The term CAPTCHA, proposed by computer science researchers in 2000, stands for "Completely Automated Public Turing test to tell Computers and Humans Apart."
The Turing test, formulated by Alan Turing in 1950, attempts to evaluate whether a computer's conversational responses to questions can be distinguished from a person's answers.
A CAPTCHA represents a reverse Turing test because it asks a computer rather than a person to identify whether the respondent is human or machine. The roles are reversed.
Such tests are themselves being tested by recent advances in computer vision and machine learning. As Google recently demonstrated with AlphaGo, its Go-playing deep learning system, computer thinking rivals human thinking in a growing number of areas. And as the line between human and machine intelligence blurs, CAPTCHAs fail.
In a presentation at Black Hat Asia last month, Columbia University researchers Iasonas (Jason) Polakis and Suphannee Sivakorn described work they'd done with associate professor Angelos Keromytis to create an automated system to bypass CAPTCHAs used by Google and Facebook. The two companies, like others, rely on CAPTCHAs as a means of limiting fake account creation, spam posts, and other abuse of online services.
"Our system is extremely effective, automatically solving 70.78% of the image reCAPTCHA challenges, while requiring only 19 seconds per challenge," the researchers explain in a paper documenting their work. "We also apply our attack to the Facebook image CAPTCHA and achieve an accuracy of 83.5%."
Attacks on CAPTCHA systems have been an issue for years. When Google bought reCAPTCHA in 2009, the company hoped the technology would give it an edge in combating automated fraud. And for a time, it did.
But machines keep getting smarter. Advances in optical character recognition have made text-based CAPTCHAs all but unusable. CAPTCHA letters now have to be so distorted to fool the machines that people can't read them either. Google's latest iteration of reCAPTCHA alludes to the illegibility of recent CAPTCHA challenges in its marketing tagline: "Tough on bots, Easy on humans."
The researchers disclosed their work to Google, which has already implemented some counter-measures, and to Facebook.
In an email, Polakis describes CAPTCHA research as an example of a security arms race in which defenses get compromised and then hardened, only to be overcome again.
But in the past few years, Polakis said, advances in generic solvers against text CAPTCHAs have made distorted text challenges obsolete. Researchers have turned to more advanced tasks like extracting semantic information from images, as Google has done with its most recent reCAPTCHA system.

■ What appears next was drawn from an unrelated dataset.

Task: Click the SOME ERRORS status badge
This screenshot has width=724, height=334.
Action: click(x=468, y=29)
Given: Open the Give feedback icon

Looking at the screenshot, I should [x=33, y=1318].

Google also looks at browser settings and user-agent data to determine the kind of CAPTCHA challenge it should present. These observable characteristics may help companies keep one step ahead of the bots, for a while at least.

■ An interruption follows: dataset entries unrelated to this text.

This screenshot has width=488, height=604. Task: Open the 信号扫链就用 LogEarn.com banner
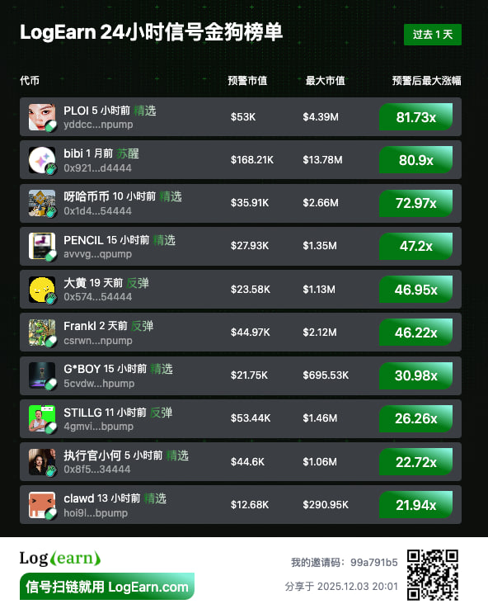107,587
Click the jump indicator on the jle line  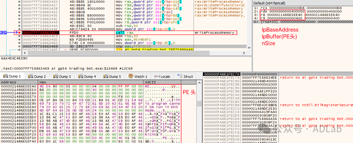tap(66, 50)
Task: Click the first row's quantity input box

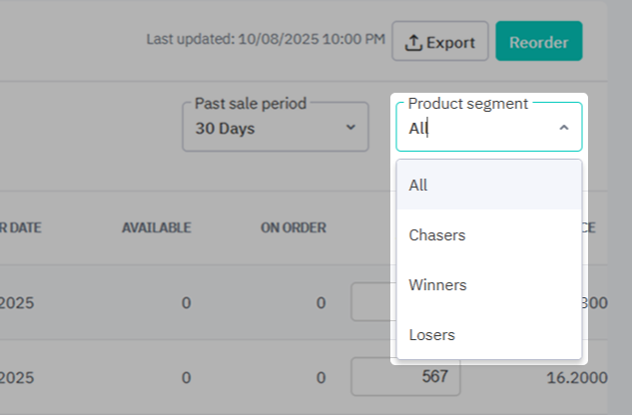Action: [374, 302]
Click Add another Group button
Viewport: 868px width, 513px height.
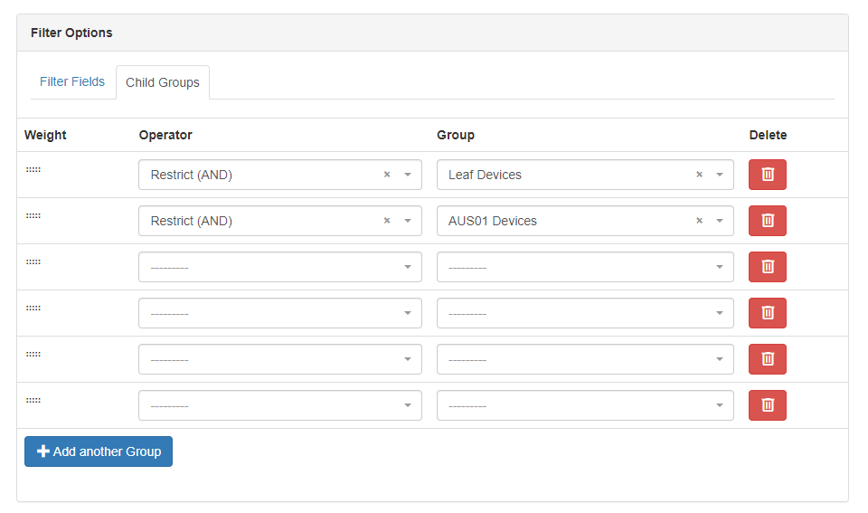click(99, 451)
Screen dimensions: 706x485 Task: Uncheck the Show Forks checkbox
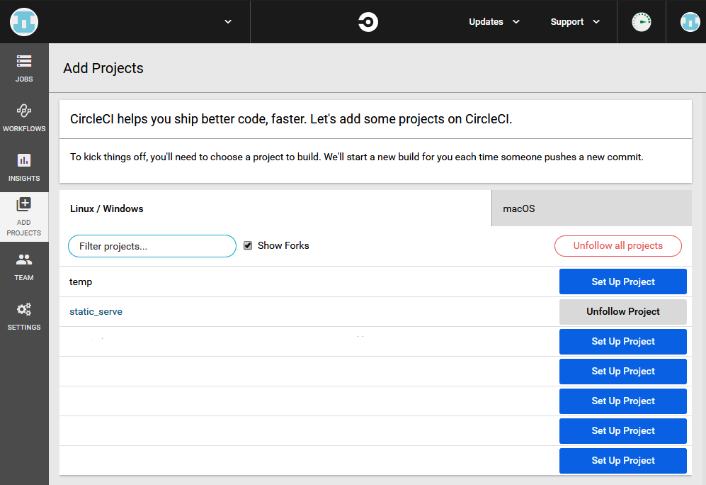[248, 245]
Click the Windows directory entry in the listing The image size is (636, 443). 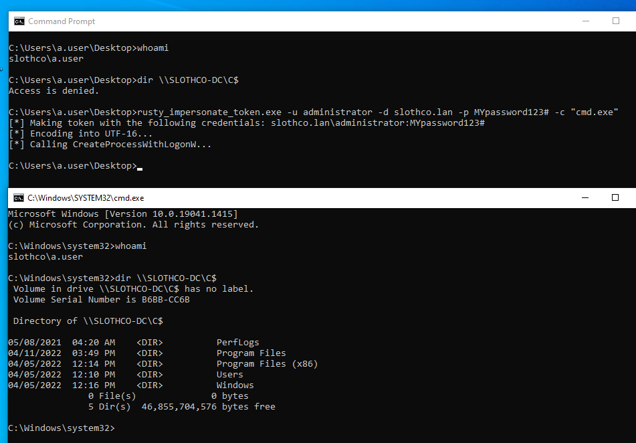[235, 385]
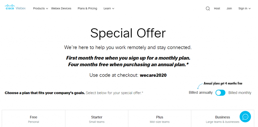Open the Plans & Pricing page
258x127 pixels.
point(87,8)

Polakis says that the novel attacks his colleagues and he have developed underscore the difficulty facing those trying to design functional CAPTCHAs.

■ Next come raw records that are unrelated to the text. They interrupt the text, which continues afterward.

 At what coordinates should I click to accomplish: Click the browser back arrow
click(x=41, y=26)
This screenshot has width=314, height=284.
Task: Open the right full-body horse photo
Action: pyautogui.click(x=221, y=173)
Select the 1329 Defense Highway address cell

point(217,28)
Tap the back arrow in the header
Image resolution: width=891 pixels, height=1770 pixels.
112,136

"We believe that the capabilities of computer vision and machine learning have finally reached the point where expectations of automatically distinguishing between humans and bots with existing CAPTCHA schemes, without excluding a considerable number of legitimate users in the process, seem unrealistic," Polakis wrote. "As these capabilities can only improve, it will become even more difficult to devise CAPTCHAs that can withstand automated attacks."
Polakis is careful not to declare "game over," noting that CAPTCHAs remain an open problem and that alternative directions in research may allow CAPTCHAs to survive.
Google has revised its approach to CAPTCHAs numerous times over the past seven years. But there may come a point when machines become so perceptive and analytically capable that we will be able to create bots that pass any automated test we create.
(Editor's Note: Black Hat Asia is produced by UBM, InformationWeek's parent company.)